Three pre-conference workshops will be held on Thursday, September 15, 2016 and are open to registered conference attendees. Registration for the workshops will be accepted until all available seats are filled.
Workshop #1: Statistics for Corpus Linguists with R
Stefan Th. Gries, University of California, Santa Barbara
Thursday, September 15
10:00am – 5:00pm
(with a break for lunch)
Location: Gold Room, Memorial Union
This workshop will familiarize participants with the statistical programming language R and how to use it for the (1) import and processing, (2) description, (3) visualization, and (4) analysis of linguistic data; it is aimed at beginners.
As for the first item, we will briefly discuss R’s four most important data structures and how spreadsheet data are loaded into R and prepared for subsequent steps. In considering issues of description, we will turn to a variety of basic descriptive statistics used for categorical and numeric data, including frequencies, central tendencies, dispersions, and correlations. Next we will explore the visualization of data in a variety of simple but useful ways, such as dotcharts, boxplots, ecdf plots, and scatterplots. The emphasis will be on creating self-sufficient plots that can draw attention to trends or important data points in a data set. Then, in terms of analyzing linguistic data, we will discuss a variety of analytical scenarios that are frequently encountered in applied linguistics research.

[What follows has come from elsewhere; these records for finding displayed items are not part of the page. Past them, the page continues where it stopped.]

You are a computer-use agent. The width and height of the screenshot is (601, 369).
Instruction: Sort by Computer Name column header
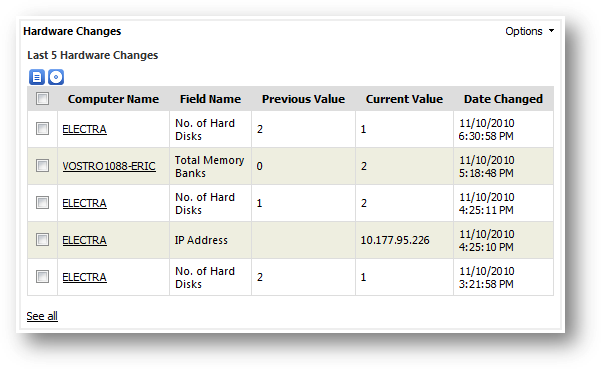coord(113,99)
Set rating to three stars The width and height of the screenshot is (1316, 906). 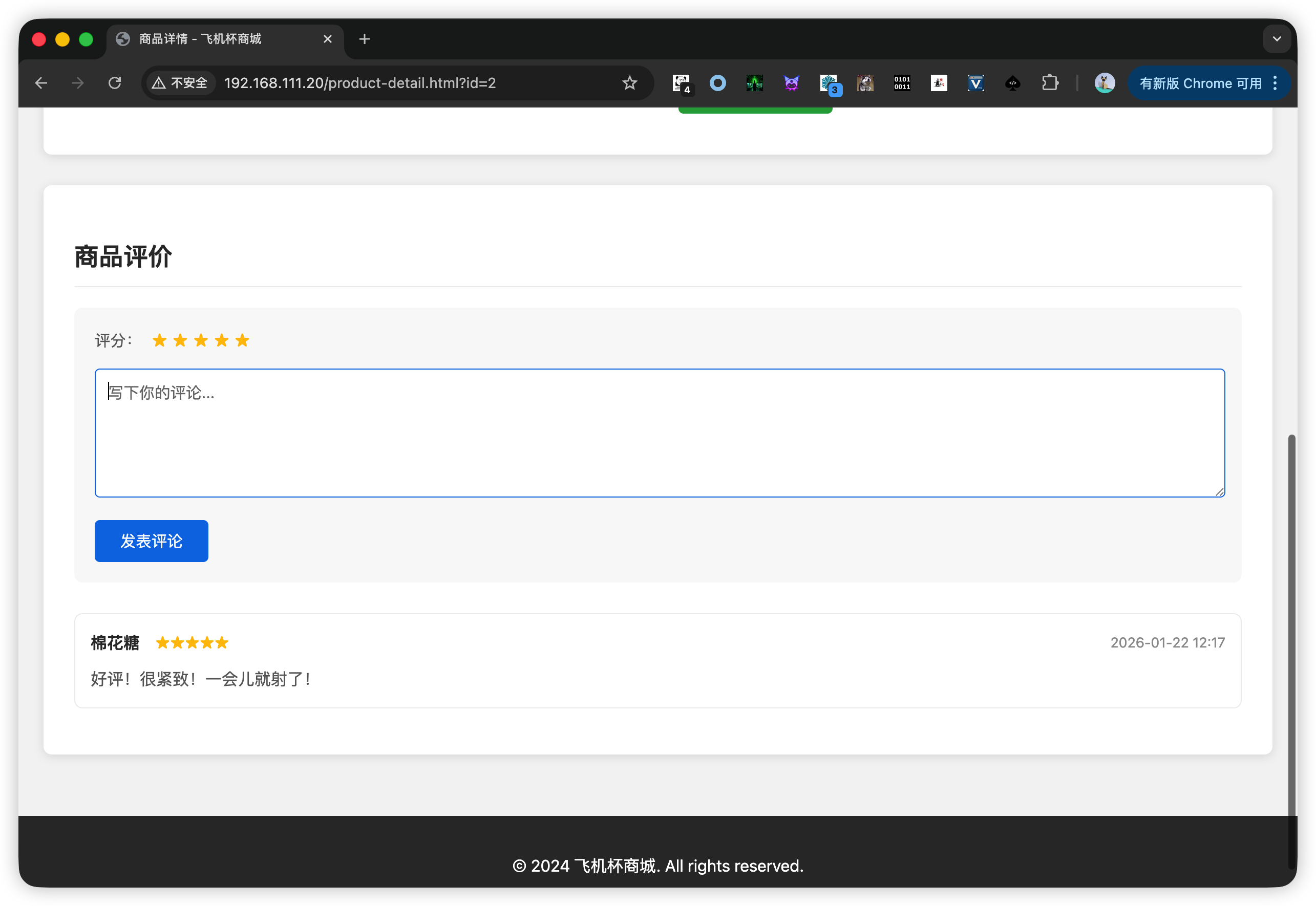(201, 340)
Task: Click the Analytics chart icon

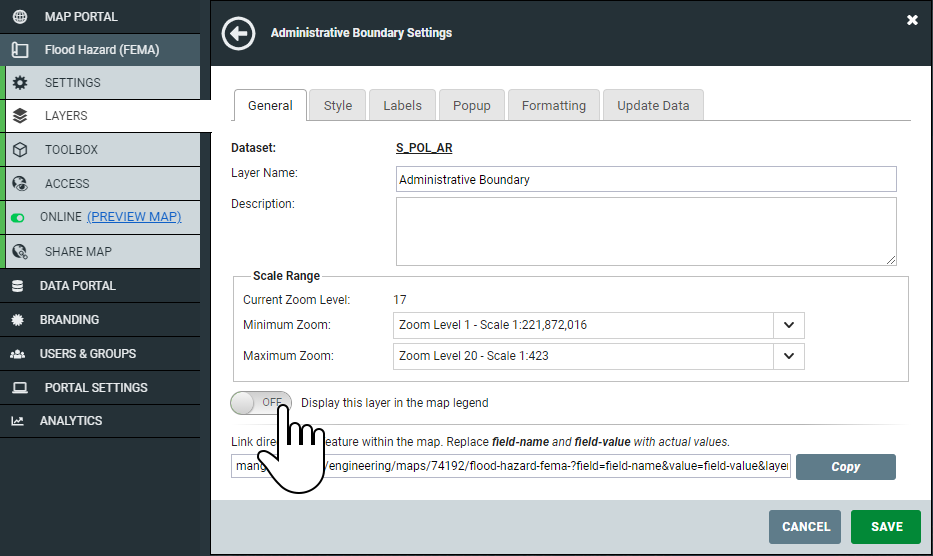Action: click(x=18, y=421)
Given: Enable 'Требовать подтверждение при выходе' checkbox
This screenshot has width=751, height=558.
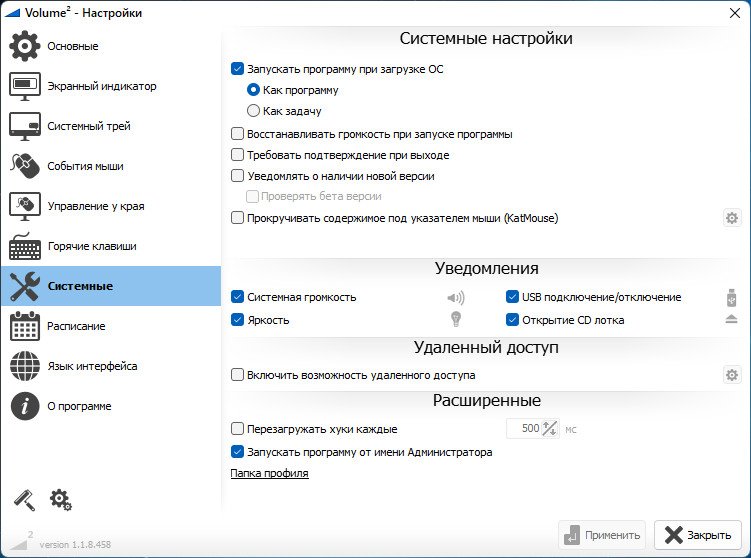Looking at the screenshot, I should [238, 155].
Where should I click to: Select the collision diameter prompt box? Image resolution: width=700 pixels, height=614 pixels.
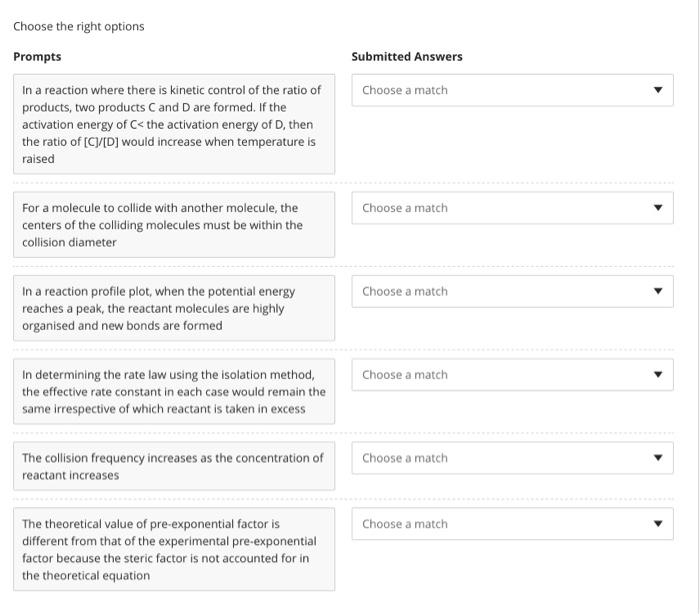click(x=174, y=225)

Contrary to many introductory courses/workshops, however, this workshop will not deal with these scenarios in terms of simple monofactorial tests (chi-squared tests, t-tests, Pearson’s r, etc.). Instead we will explore all these tests from a regression perspective. This approach may appear to be more complex than learning simple functions for simple tests. However, it is superior in that it shows how many statistical tests typically taught separately can in fact be viewed as only slightly different instantiations of a more general logic–generalized linear modeling. In addition, this approach better sets the stage for subsequent exploration of multifactorial regression modeling in the participants’ own future work.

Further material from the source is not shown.